• **Your task**: Pictures do not belong in the copy. Return all of the entries exactly.

• **Data records**:

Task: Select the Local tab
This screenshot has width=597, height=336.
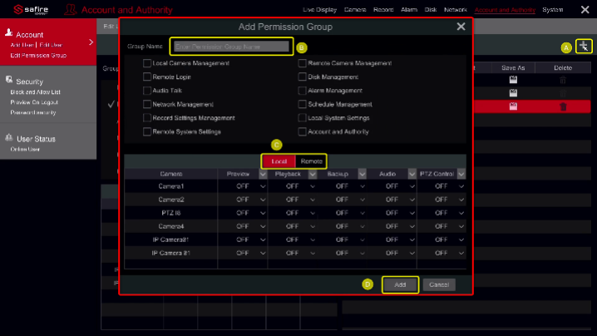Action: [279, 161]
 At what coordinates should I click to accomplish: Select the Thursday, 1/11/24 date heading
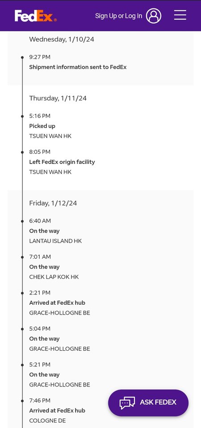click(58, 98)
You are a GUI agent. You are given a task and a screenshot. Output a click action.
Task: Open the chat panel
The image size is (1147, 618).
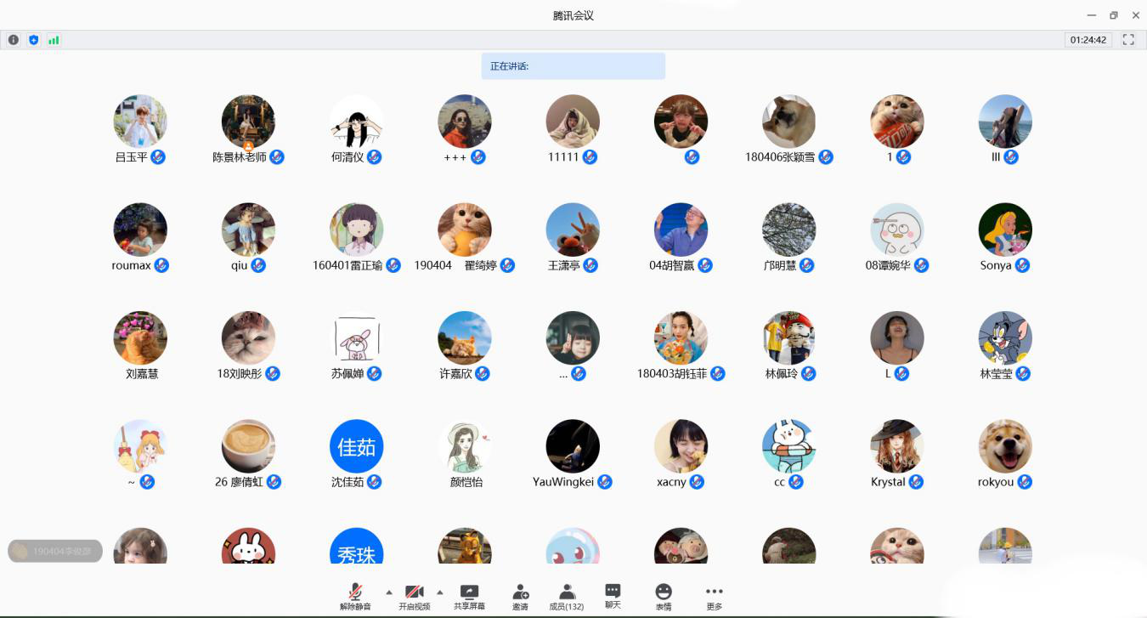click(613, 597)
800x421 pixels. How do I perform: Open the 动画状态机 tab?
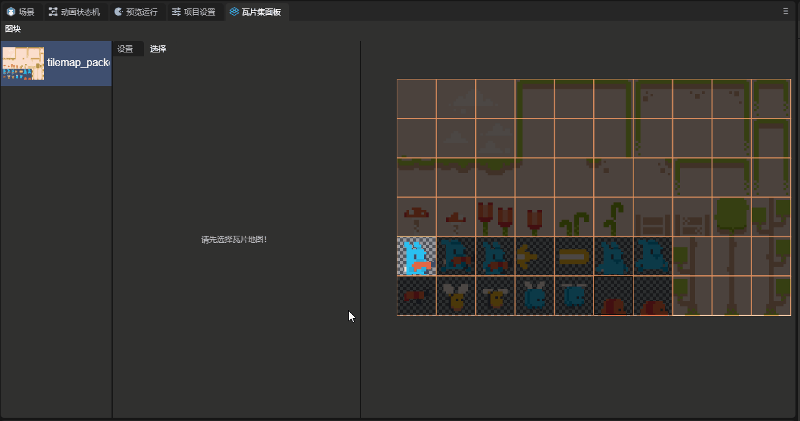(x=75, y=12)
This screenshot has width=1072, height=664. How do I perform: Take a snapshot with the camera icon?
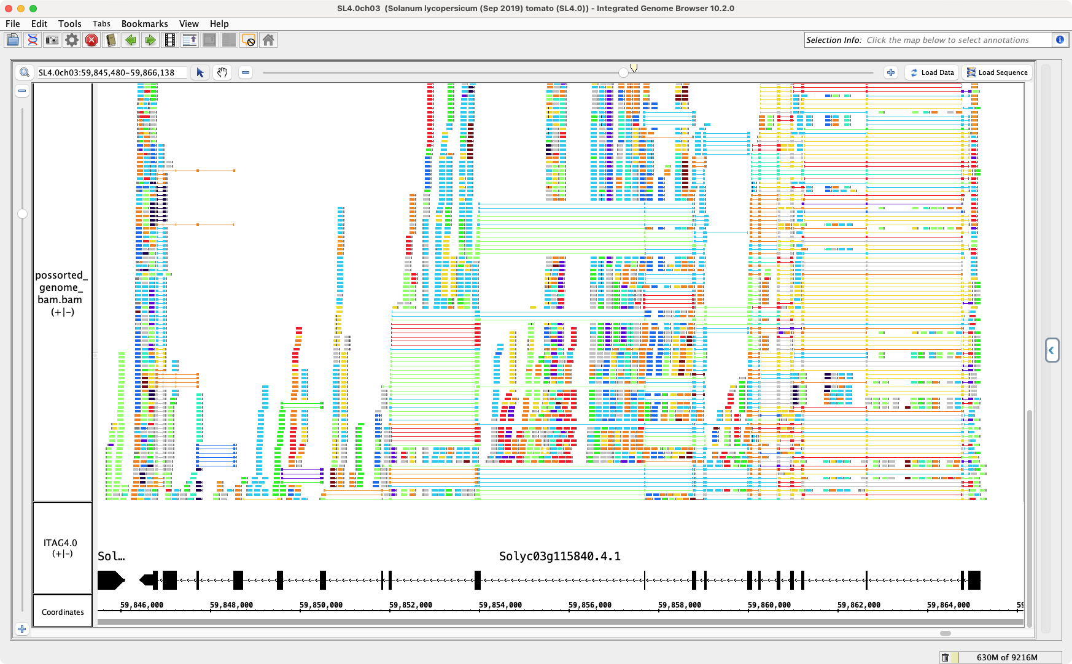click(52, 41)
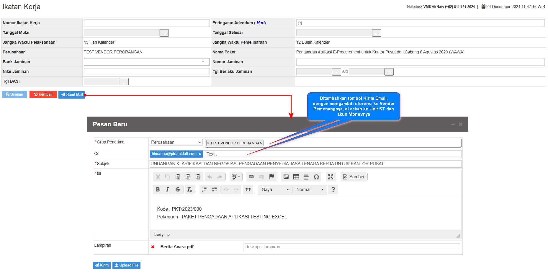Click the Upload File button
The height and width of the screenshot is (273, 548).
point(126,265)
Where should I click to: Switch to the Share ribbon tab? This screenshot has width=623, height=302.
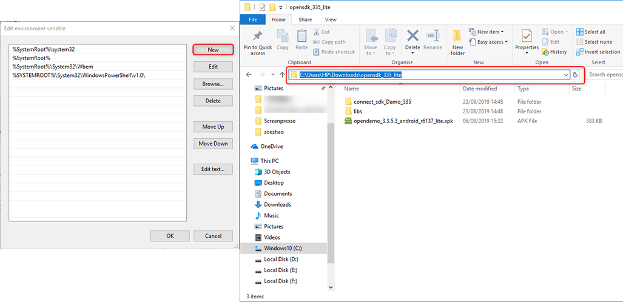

• **Answer to this task**:
Task: Select the Local tab
This screenshot has width=597, height=336.
Action: [279, 161]
 At what coordinates should I click to accomplish: Select the Thursday, 1/11/24 date heading
click(58, 98)
You are a GUI agent. You are given a task and a screenshot. Output a click action.
Task: Open the chat panel
The image size is (1147, 618).
click(613, 597)
800x421 pixels. How do I perform: Open the 动画状态机 tab?
(x=75, y=12)
This screenshot has width=1072, height=664. How do I perform: Take a snapshot with the camera icon?
click(52, 41)
Click the Upload File button
The height and width of the screenshot is (273, 548).
point(126,265)
Where should I click to: Switch to the Share ribbon tab? This screenshot has width=623, height=302.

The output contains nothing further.